Due to this delay, more than 5 tonnes of gold and about 8 tonnes of silver are currently stuck at customs without clearance, market sources told Reuters. Banks have stopped placing new orders because there is no clarity on when existing shipments will be cleared. Dealers say it does not make sense to import more when earlier consignments are already held up.
Meanwhile, India’s gold demand has already been slowing. In 2025, demand dropped to 710.9 tonnes, the lowest level in five years, according to the World Gold Council. Existing inventories are also reducing, and the market is increasingly relying on exchange-traded funds (ETFs), where investors have been withdrawing money.
Industry experts say the situation needs to be resolved जल्द, especially with Akshaya Tritiya approaching—a key festival for gold purchases in India. If imports do not resume soon, supply shortages could push up premiums in the domestic market.
Some traders believe the delay may be linked to rising import costs. Due to the ongoing Iran conflict, prices of oil, gas, and fertilisers have increased, which could raise India’s overall import bill. In such a situation, the government may be trying to limit gold and silver imports to control the trade deficit.

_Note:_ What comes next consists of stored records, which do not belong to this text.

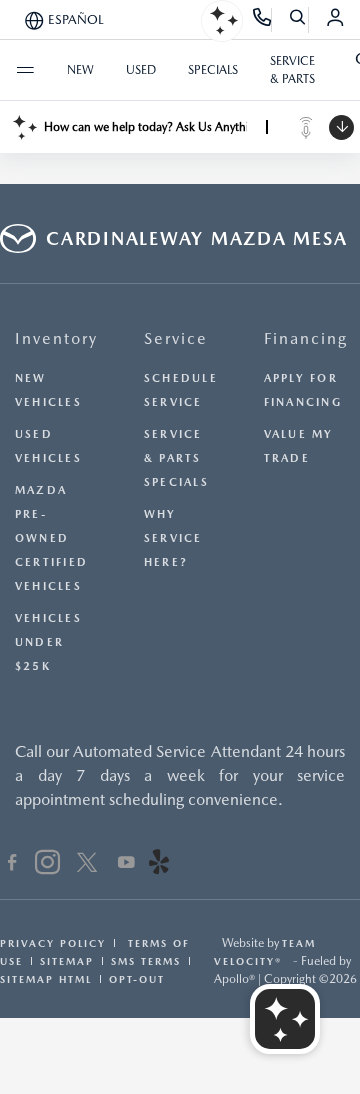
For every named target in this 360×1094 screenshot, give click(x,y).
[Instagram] (47, 865)
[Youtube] (126, 865)
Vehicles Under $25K (48, 642)
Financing (306, 338)
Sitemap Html (46, 979)
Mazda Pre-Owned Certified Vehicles (51, 538)
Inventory (56, 338)
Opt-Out (137, 979)
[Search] (298, 20)
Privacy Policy (53, 943)
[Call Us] (262, 20)
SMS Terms (146, 961)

What does it mean for investors, jewellery buyers
For jewellery buyers, this could translate into a tighter supply in the domestic market, especially with Akshaya Tritiya approaching — a peak buying season. If the delay continues, jewellers may face inventory shortages, which could push up premiums (the extra cost over international gold prices). This means you may end up paying higher prices locally, even if global gold prices remain stable or soften.
ALSO READ: Will gold prices rise after Akshaya Tritiya? What history shows
For gold investors, the impact is slightly more nuanced. In the short term, limited imports could reduce domestic availability and support local gold prices. However, globally, weaker demand from India, one of the largest gold consumers, could put some downward pressure on international prices. This creates a divergence where domestic prices may stay elevated due to supply constraints, even if global trends are softer.
The situation also reflects broader macro factors. The government may be informally slowing imports to manage the trade deficit, especially as rising oil and commodity prices are increasing India’s import bill. While this could support the rupee, it indirectly affects gold availability and pricing dynamics.
Another key point is inventory. Existing stockpiles are already declining, and the market is increasingly relying on ETF outflows to meet demand. If imports don’t resume soon, physical gold availability could tighten further.